[[ Source material, beginning ]]

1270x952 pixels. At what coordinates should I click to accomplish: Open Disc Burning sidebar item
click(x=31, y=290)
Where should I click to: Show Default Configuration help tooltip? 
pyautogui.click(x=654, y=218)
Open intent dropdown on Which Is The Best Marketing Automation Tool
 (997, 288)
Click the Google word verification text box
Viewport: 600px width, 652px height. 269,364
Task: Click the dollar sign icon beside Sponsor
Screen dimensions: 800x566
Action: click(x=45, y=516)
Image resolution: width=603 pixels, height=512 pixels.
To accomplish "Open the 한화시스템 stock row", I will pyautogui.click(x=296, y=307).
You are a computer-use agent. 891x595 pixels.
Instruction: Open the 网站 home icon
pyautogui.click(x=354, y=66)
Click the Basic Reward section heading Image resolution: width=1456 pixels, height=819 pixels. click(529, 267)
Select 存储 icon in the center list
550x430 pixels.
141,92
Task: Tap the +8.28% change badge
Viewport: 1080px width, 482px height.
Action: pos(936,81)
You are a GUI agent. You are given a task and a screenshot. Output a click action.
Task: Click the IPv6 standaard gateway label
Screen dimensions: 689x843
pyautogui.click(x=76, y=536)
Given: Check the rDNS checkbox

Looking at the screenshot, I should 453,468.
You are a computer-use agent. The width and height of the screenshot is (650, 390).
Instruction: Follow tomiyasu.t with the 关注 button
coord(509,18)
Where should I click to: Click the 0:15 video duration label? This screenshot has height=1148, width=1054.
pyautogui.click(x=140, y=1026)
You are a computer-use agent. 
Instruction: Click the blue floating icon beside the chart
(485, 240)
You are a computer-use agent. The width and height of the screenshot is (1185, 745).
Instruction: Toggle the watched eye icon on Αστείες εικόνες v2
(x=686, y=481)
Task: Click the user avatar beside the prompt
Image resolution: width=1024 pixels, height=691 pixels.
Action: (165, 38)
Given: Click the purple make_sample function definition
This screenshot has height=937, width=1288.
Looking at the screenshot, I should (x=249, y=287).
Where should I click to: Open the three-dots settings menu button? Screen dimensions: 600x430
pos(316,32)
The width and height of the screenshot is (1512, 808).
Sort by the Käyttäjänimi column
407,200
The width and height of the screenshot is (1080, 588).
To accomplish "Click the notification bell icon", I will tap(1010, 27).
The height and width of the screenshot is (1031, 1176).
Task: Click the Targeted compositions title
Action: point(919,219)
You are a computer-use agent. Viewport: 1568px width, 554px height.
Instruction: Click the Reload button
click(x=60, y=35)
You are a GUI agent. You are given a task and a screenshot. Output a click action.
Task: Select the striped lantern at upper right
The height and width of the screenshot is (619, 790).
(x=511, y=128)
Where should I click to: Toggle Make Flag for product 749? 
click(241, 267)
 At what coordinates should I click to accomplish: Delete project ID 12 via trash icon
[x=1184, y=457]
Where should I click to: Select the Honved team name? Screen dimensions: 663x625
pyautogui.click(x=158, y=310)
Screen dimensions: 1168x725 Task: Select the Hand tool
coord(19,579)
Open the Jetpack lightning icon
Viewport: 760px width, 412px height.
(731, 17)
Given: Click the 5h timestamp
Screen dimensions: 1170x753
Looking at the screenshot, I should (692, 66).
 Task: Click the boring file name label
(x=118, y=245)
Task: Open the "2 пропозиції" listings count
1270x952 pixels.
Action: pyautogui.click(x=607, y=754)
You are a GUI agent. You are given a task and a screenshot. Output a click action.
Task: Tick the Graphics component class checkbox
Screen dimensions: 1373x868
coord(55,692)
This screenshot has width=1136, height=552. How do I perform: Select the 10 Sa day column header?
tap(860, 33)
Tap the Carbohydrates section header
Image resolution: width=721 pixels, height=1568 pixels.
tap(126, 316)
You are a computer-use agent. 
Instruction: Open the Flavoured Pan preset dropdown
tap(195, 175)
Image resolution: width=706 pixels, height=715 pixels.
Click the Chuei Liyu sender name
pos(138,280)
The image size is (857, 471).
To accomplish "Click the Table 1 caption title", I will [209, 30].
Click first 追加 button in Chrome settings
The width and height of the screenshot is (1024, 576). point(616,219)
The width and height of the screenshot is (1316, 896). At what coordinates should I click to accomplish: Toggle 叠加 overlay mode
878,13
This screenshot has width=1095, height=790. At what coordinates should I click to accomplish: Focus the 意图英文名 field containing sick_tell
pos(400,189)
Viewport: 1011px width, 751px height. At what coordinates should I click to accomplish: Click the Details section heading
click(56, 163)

[[ Source material, end ]]

--- Your assignment ---
Starting from the line holding "Click the Chuei Liyu sender name", restate the remaining lines of the data word for word, including the last.

--- Task result ---
Click the Chuei Liyu sender name
pos(138,280)
The image size is (857, 471).
To accomplish "Click the Table 1 caption title", I will [209, 30].
Click first 追加 button in Chrome settings
The width and height of the screenshot is (1024, 576). point(616,219)
The width and height of the screenshot is (1316, 896). At what coordinates should I click to accomplish: Toggle 叠加 overlay mode
878,13
This screenshot has width=1095, height=790. At what coordinates should I click to accomplish: Focus the 意图英文名 field containing sick_tell
pos(400,189)
Viewport: 1011px width, 751px height. At what coordinates should I click to accomplish: Click the Details section heading
click(56, 163)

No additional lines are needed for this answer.